WORK INSTRUCTION: Copy every line of the records that includes the word "section".

INPUT DATA:
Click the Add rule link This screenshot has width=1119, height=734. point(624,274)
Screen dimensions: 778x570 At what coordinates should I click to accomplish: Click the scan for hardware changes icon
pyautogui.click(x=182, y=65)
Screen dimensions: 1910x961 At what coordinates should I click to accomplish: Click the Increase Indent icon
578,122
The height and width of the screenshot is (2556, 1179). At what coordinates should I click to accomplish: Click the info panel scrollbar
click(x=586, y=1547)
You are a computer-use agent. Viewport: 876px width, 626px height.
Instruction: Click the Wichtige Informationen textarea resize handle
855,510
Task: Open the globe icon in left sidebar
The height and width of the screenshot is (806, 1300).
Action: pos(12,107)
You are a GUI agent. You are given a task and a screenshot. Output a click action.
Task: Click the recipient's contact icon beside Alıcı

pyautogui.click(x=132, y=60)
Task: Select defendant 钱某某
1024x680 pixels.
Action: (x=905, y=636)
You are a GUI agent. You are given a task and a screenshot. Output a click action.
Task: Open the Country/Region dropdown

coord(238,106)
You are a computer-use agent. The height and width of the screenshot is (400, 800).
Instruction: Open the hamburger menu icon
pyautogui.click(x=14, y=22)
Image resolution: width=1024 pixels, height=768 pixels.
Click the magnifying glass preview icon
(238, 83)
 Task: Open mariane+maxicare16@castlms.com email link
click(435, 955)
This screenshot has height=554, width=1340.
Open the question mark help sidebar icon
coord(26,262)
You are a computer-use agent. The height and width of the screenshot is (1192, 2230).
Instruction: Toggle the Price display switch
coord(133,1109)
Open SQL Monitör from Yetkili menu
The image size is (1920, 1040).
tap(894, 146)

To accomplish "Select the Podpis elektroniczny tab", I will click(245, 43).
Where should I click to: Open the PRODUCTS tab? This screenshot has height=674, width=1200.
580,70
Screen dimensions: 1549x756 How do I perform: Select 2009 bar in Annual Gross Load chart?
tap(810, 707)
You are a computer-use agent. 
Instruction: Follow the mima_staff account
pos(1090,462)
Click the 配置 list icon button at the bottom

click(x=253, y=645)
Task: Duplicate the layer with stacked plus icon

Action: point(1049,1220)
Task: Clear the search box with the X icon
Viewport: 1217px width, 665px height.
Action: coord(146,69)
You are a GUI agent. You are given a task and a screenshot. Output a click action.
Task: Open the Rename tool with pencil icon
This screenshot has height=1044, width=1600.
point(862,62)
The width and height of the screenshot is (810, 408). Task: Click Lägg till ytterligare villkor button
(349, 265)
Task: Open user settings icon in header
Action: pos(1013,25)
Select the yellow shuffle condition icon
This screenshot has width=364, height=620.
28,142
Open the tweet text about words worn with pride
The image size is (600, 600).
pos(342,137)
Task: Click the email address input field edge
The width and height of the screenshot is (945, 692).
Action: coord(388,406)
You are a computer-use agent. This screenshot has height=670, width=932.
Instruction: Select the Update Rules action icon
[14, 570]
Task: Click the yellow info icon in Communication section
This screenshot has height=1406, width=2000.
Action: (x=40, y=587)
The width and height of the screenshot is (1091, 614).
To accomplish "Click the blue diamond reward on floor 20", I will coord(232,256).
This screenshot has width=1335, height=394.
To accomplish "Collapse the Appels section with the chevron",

RESPONSE FOR THIS EXERCISE:
Task: Click the yellow info icon in Communication section
To accomplish "Collapse the Appels section with the chevron",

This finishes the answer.